PROVIDED TEXT:
:::::

Bas Gresnigt's picture
Bas Gresnigt on June 2, 2014

The past few years show already increasing gap between reality and Scenario B:

– Share of gas (expensive) is decreasing further behind that of coal (cheap). As prospects for shale gas are bad (bans), that won’t change fast.

– Gabriel’s attempt’s to increase the share of offshore wind in new installations (now only few percent) seemed doomed. 3-5 states want that those wind turbines will be installed on their ground.

– Solar capacity recently became bigger than wind (off- + on-shore). The difference is now already ~10%. It should go the other way around according to Scenario B.

– Gabriel’s plan to tax owners of solar installations also for the electricity they produce and consume themself, was rejected in parliament. That plan would have delayed the moment that it is beneficial to install solar while the FiT is below the whole sale price. At that moment Gabriel will loose the FiT as an effective tool to control the solar installation speed (in ~2017-2023 period).

If solar generate electricity of 2cent/KWh, it becomes highly economic to install more than needed. That will allow to minimize buying from the grid in winter.

Roger Arnold's picture
Roger Arnold on June 2, 2014

Yes, but the experience curve is a log-log graph of specific cost vs. production volume.  If the market stops growing, the cost stops dropping.  It’s that relationship that I’m concerned about.  Given that the market is still heavily dependent on subsidies, its continued growth is not something that can be taken as a “given”.

You make a good point about soft costs.  That’s indeed the area where the biggest potential gains are to be found — at least in the US.

Bas Gresnigt's picture
Bas Gresnigt on June 2, 2014

Math,
Your authors have weird ideas. I cite:
“..we argue that the consumption of self-produced electricity should be treated in the same manner as the consumption of grid-supplied electricity, i.e., the exemption from taxes, levies and other surcharges for the amount of self-produced PV electricity consumed in-house should be abolished…”

So if I clean my house and do not hire a cleaner, and that implies more cleaners are idle and need social benefits, than the value I produce by cleaning my house myself should be taxed. Same for painting, etc. etc.

Clayton Handleman's picture
Clayton Handleman on June 2, 2014

“Given that the market is still heavily dependent on subsidies, its continued growth is not something that can be taken as a “given”.”

Yes, for years I have thought that the exponential growth would outrun the subsidies needed to drive it.  Seems there is always someone stepping in to drive it to the next level.  Right now China is pushing pretty hard on the consumption side.  I have long been frustrated that the US hasn’t done more of the demand heavy lifting.  It would be wonderful if we ended up running the anchor leg and gave it the final push.

:::::

Entries for locating words and elements
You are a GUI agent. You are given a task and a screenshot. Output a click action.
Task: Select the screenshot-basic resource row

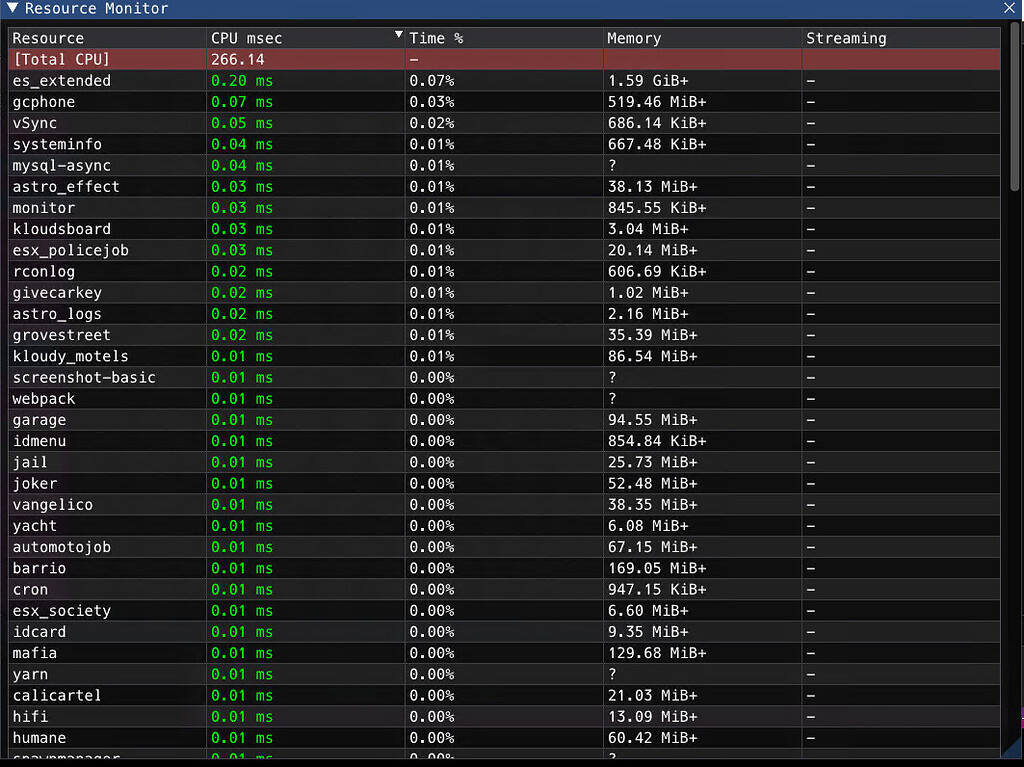click(300, 377)
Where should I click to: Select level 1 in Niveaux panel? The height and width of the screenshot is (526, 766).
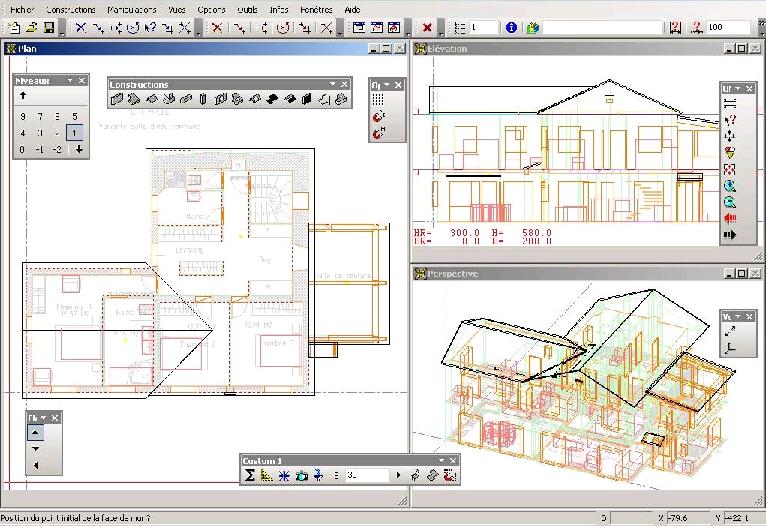(74, 133)
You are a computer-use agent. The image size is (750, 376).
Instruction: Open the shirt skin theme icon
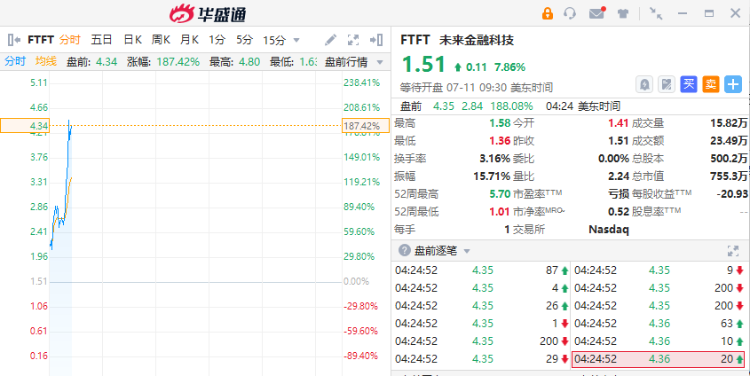click(623, 14)
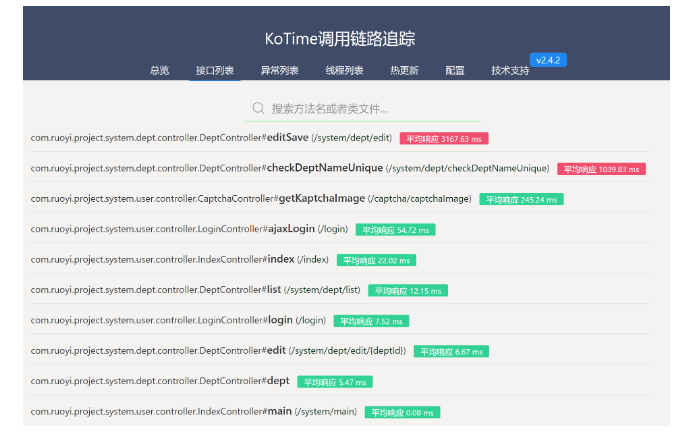Open the 技术支持 tab
Screen dimensions: 686x444
click(x=510, y=71)
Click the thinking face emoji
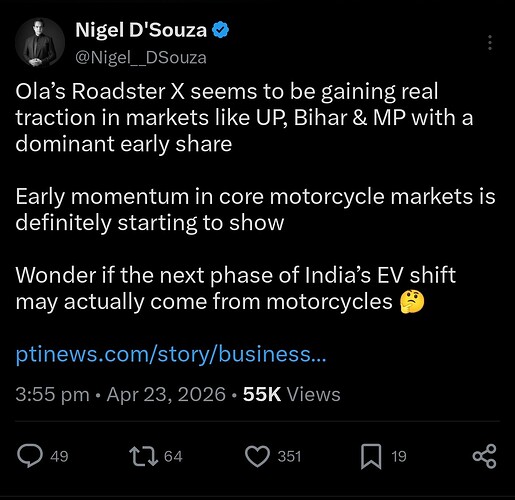The height and width of the screenshot is (500, 515). 412,302
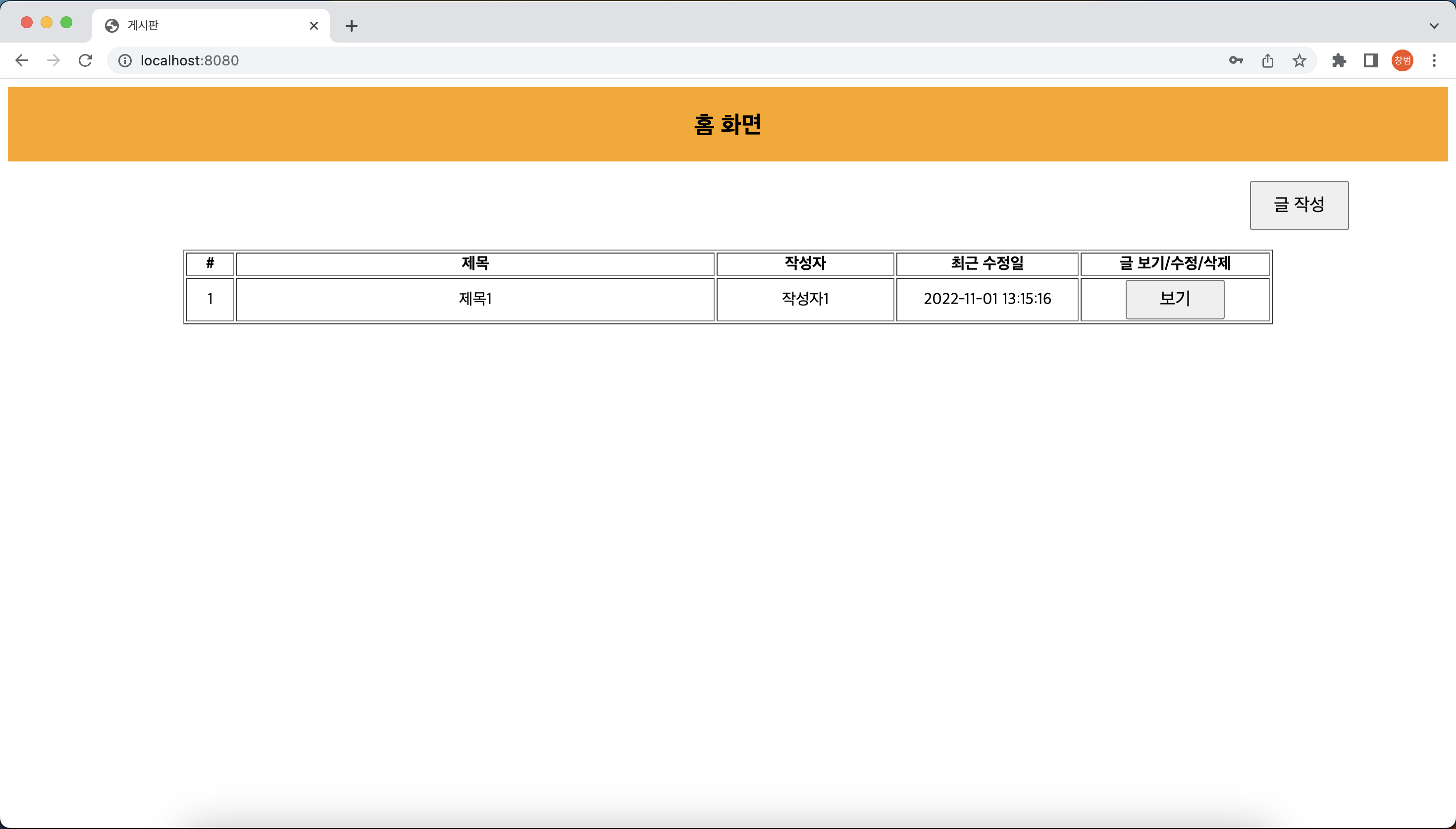
Task: Open the saved passwords key icon
Action: pos(1236,60)
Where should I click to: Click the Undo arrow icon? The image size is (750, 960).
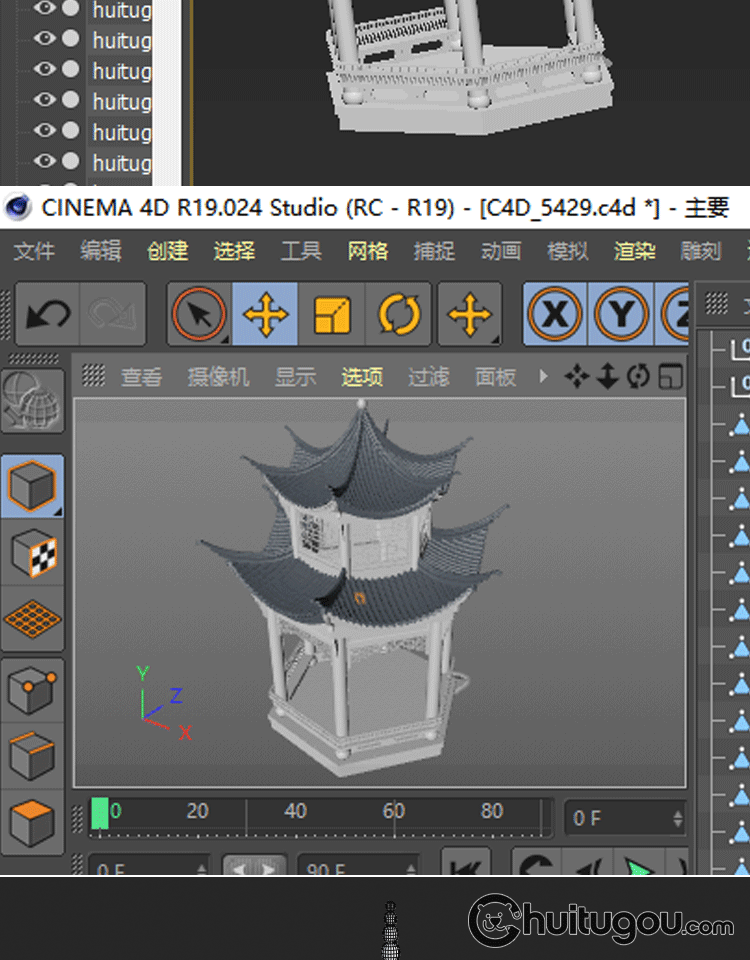[48, 315]

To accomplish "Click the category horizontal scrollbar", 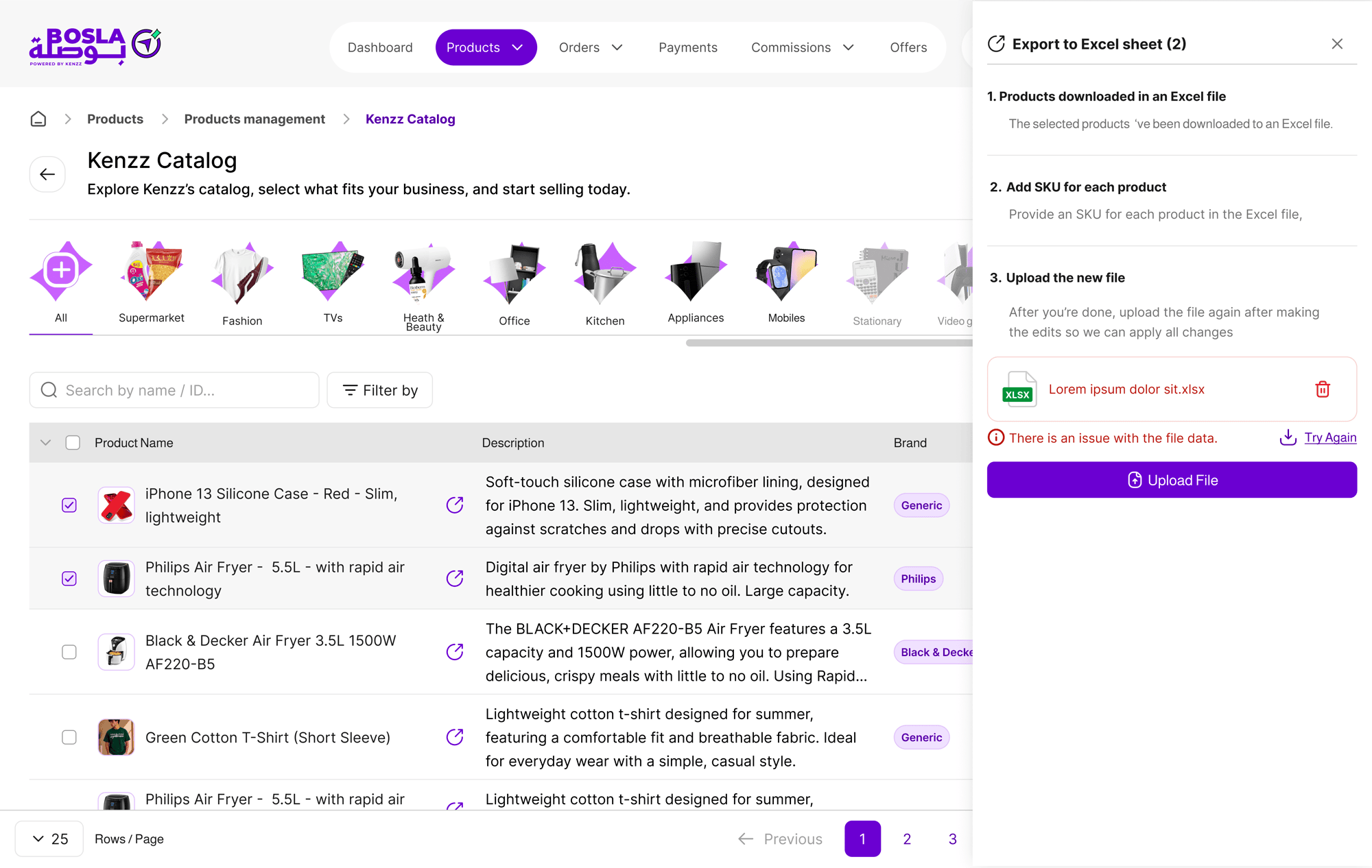I will click(x=829, y=343).
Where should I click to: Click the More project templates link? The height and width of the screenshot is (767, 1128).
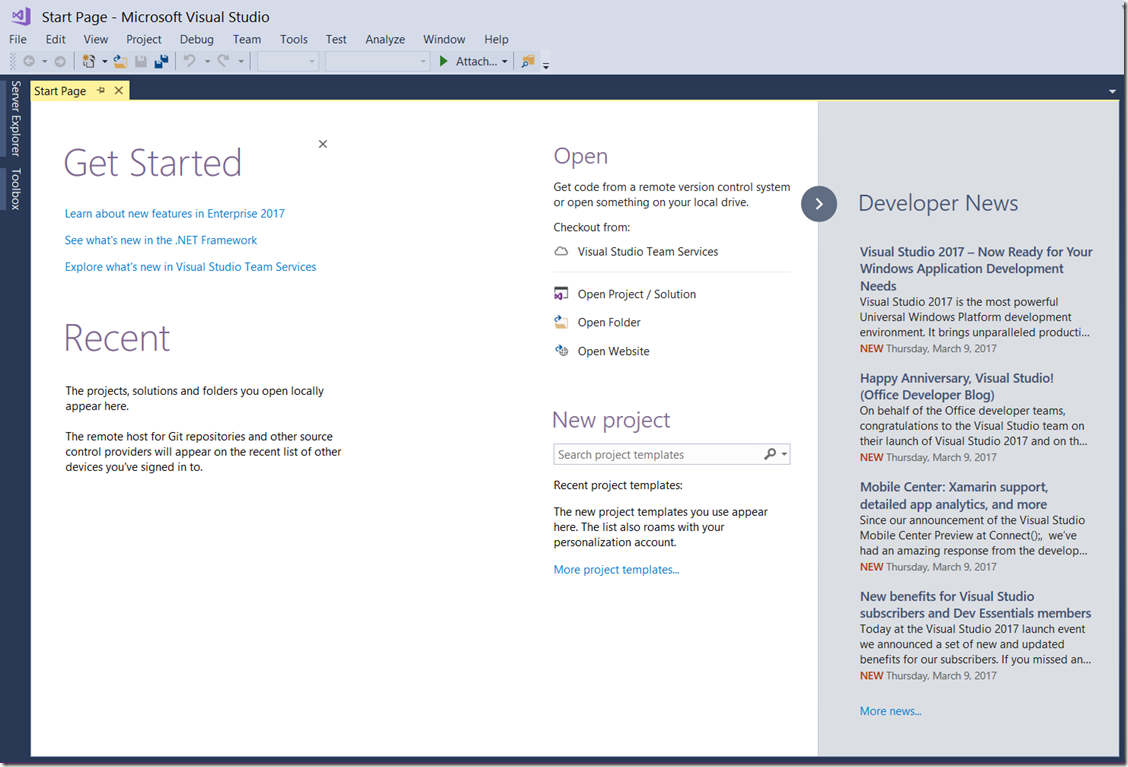coord(616,570)
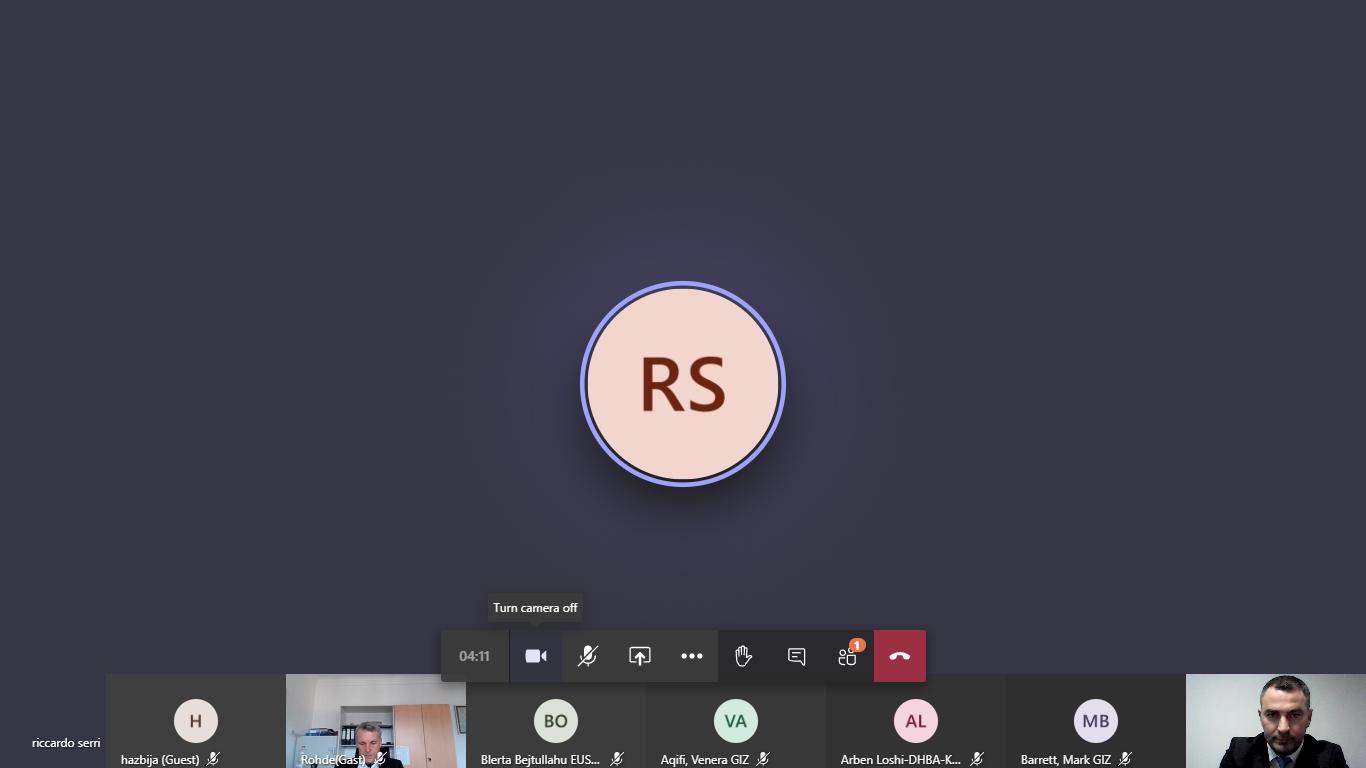The height and width of the screenshot is (768, 1366).
Task: Open the share screen tray
Action: click(640, 656)
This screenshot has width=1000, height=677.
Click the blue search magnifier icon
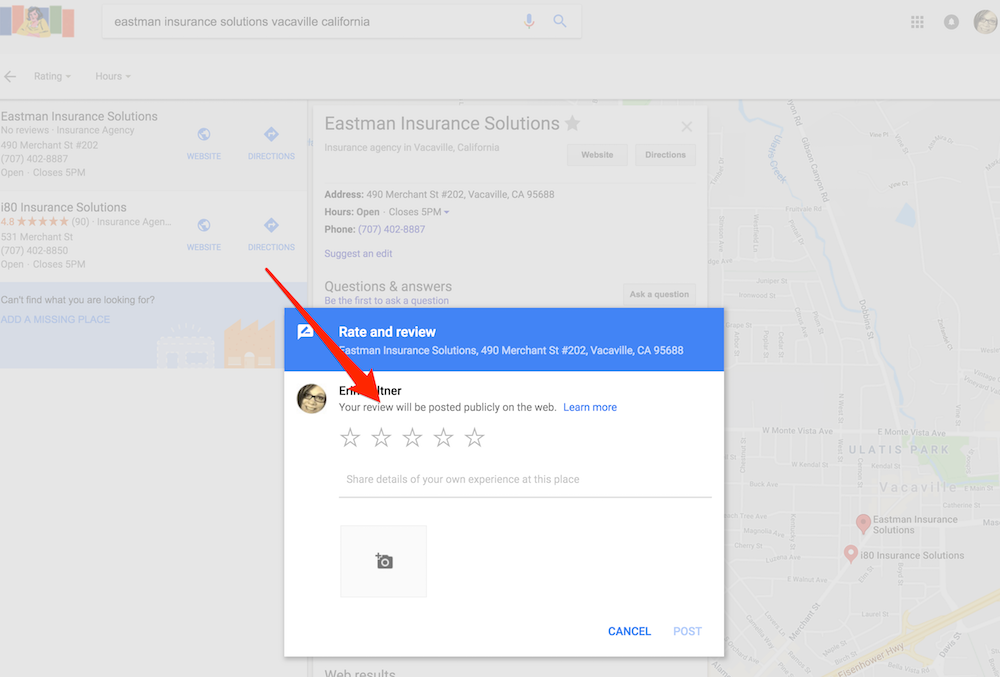[560, 21]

:::::

WHAT TO DO:
1. Answer these questions using the comment thread:
(a) By roughly what percentage has solar capacity recently come to exceed wind capacity?
(b) What kind of graph does Roger Arnold say the experience curve is?
(c) Which country does Clayton Handleman say is currently pushing hard on the consumption side?
2. Reproduce the passage of the comment thread from "The past few" up to and including "to Scenario B.".

SOLUTIONS:
1.
(a) About 10%.
(b) A log-log graph of specific cost vs. production volume.
(c) China.

2.
The past few years show already increasing gap between reality and Scenario B:

– Share of gas (expensive) is decreasing further behind that of coal (cheap). As prospects for shale gas are bad (bans), that won’t change fast.

– Gabriel’s attempt’s to increase the share of offshore wind in new installations (now only few percent) seemed doomed. 3-5 states want that those wind turbines will be installed on their ground.

– Solar capacity recently became bigger than wind (off- + on-shore). The difference is now already ~10%. It should go the other way around according to Scenario B.